Finally, we affirm the District Court’s holding that employees Steven Hladek, Sylvia Capizzi, and Edward Krulish were not exempt from the overtime requirements of the FLSA. All three employees performed some managerial functions, but lacked the discretionary role in the organization required to satisfy the “bona fide executive, administrative, or professional capacity” exception provided in 29 U.S.C. § 213(a)(1). It appears that the District Court declined to award liquidated damages to Edward Krulish, presumably because of the closeness of the exemption issue. We affirm this decision.
Thus, the sole issue for resolution on remand is calculation of damages for the PCX period for employees other than Steven Hladek, Sylvia Capizzi, and Edward Krulish. In all other respects, we affirm the judgment of the District Court. The judgment of the District Court is AFFIRMED in part, and VACATED AND REMANDED in part.
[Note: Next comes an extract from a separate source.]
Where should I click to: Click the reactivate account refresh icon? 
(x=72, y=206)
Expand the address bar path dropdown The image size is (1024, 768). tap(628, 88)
. Our decision in this regard is not inconsistent with our decision to remand. Our decision to remand effectively gives the defendants the benefit of a credit for the PCX period, but does so not because as a matter of law the defendants are entitled to credit one week’s overpayment against another week’s liability, but because of the lack of foundation for the plaintiff’s actual computations of weekly hours for the PCX period. For the ADP period (where the estimated hours are based directly on the time-clock), we decline to award any credits or to order a comparison of aggregate figures for the entire period.